▶ [The task]
Every record that follows should be printed verbatim.

:: Given information

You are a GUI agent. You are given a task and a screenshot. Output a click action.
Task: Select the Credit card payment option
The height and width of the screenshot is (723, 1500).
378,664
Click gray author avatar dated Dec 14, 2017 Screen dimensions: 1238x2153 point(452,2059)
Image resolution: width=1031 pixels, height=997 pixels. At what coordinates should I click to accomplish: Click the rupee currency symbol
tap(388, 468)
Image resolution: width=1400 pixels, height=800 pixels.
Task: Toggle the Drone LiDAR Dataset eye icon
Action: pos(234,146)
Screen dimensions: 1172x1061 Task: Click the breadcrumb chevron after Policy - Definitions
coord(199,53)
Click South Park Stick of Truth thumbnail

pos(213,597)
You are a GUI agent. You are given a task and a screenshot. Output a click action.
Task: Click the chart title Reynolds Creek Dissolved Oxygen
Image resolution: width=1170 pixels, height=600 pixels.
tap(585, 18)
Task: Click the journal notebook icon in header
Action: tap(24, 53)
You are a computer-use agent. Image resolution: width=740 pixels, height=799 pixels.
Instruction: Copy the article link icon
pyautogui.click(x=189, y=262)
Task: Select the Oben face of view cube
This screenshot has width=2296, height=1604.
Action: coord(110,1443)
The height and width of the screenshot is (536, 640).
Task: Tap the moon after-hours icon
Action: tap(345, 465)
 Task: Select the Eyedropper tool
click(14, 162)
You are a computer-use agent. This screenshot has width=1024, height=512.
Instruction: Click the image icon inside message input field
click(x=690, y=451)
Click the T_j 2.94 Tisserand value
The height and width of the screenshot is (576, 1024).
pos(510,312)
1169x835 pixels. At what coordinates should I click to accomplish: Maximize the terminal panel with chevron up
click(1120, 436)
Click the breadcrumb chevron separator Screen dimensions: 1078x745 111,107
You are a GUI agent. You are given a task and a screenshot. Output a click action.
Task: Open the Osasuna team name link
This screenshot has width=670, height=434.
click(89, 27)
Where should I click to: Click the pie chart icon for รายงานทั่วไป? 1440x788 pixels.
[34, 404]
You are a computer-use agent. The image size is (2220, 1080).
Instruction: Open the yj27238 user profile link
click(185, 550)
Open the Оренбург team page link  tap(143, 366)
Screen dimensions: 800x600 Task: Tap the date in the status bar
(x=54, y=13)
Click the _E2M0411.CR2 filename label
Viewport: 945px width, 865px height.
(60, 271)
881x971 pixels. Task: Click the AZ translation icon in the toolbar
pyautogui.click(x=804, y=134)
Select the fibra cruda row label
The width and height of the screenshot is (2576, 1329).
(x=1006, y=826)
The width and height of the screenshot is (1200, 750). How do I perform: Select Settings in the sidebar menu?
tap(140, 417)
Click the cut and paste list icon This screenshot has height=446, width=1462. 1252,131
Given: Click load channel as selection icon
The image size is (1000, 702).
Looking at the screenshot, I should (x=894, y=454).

::::

▶ [Response to this task]
You are a GUI agent. You are given a task and a screenshot. Output a click action.
Task: Select the Credit card payment option
The height and width of the screenshot is (723, 1500).
378,664
Click gray author avatar dated Dec 14, 2017 Screen dimensions: 1238x2153 point(452,2059)
Image resolution: width=1031 pixels, height=997 pixels. At what coordinates should I click to accomplish: Click the rupee currency symbol
tap(388, 468)
Image resolution: width=1400 pixels, height=800 pixels.
Task: Toggle the Drone LiDAR Dataset eye icon
Action: pos(234,146)
Screen dimensions: 1172x1061 Task: Click the breadcrumb chevron after Policy - Definitions
coord(199,53)
Click South Park Stick of Truth thumbnail

pos(213,597)
You are a GUI agent. You are given a task and a screenshot. Output a click action.
Task: Click the chart title Reynolds Creek Dissolved Oxygen
Image resolution: width=1170 pixels, height=600 pixels.
tap(585, 18)
Task: Click the journal notebook icon in header
Action: tap(24, 53)
You are a computer-use agent. Image resolution: width=740 pixels, height=799 pixels.
Instruction: Copy the article link icon
pyautogui.click(x=189, y=262)
Task: Select the Oben face of view cube
This screenshot has width=2296, height=1604.
Action: coord(110,1443)
The height and width of the screenshot is (536, 640).
Task: Tap the moon after-hours icon
Action: tap(345, 465)
 Task: Select the Eyedropper tool
click(14, 162)
You are a computer-use agent. This screenshot has width=1024, height=512.
Instruction: Click the image icon inside message input field
click(x=690, y=451)
Click the T_j 2.94 Tisserand value
The height and width of the screenshot is (576, 1024).
pos(510,312)
1169x835 pixels. At what coordinates should I click to accomplish: Maximize the terminal panel with chevron up
click(1120, 436)
Click the breadcrumb chevron separator Screen dimensions: 1078x745 111,107
You are a GUI agent. You are given a task and a screenshot. Output a click action.
Task: Open the Osasuna team name link
This screenshot has width=670, height=434.
click(89, 27)
Where should I click to: Click the pie chart icon for รายงานทั่วไป? 1440x788 pixels.
[34, 404]
You are a computer-use agent. The image size is (2220, 1080).
Instruction: Open the yj27238 user profile link
click(185, 550)
Open the Оренбург team page link  tap(143, 366)
Screen dimensions: 800x600 Task: Tap the date in the status bar
(x=54, y=13)
Click the _E2M0411.CR2 filename label
Viewport: 945px width, 865px height.
(60, 271)
881x971 pixels. Task: Click the AZ translation icon in the toolbar
pyautogui.click(x=804, y=134)
Select the fibra cruda row label
The width and height of the screenshot is (2576, 1329).
(x=1006, y=826)
The width and height of the screenshot is (1200, 750). How do I perform: Select Settings in the sidebar menu?
tap(140, 417)
Click the cut and paste list icon This screenshot has height=446, width=1462. 1252,131
Given: Click load channel as selection icon
The image size is (1000, 702).
Looking at the screenshot, I should (x=894, y=454).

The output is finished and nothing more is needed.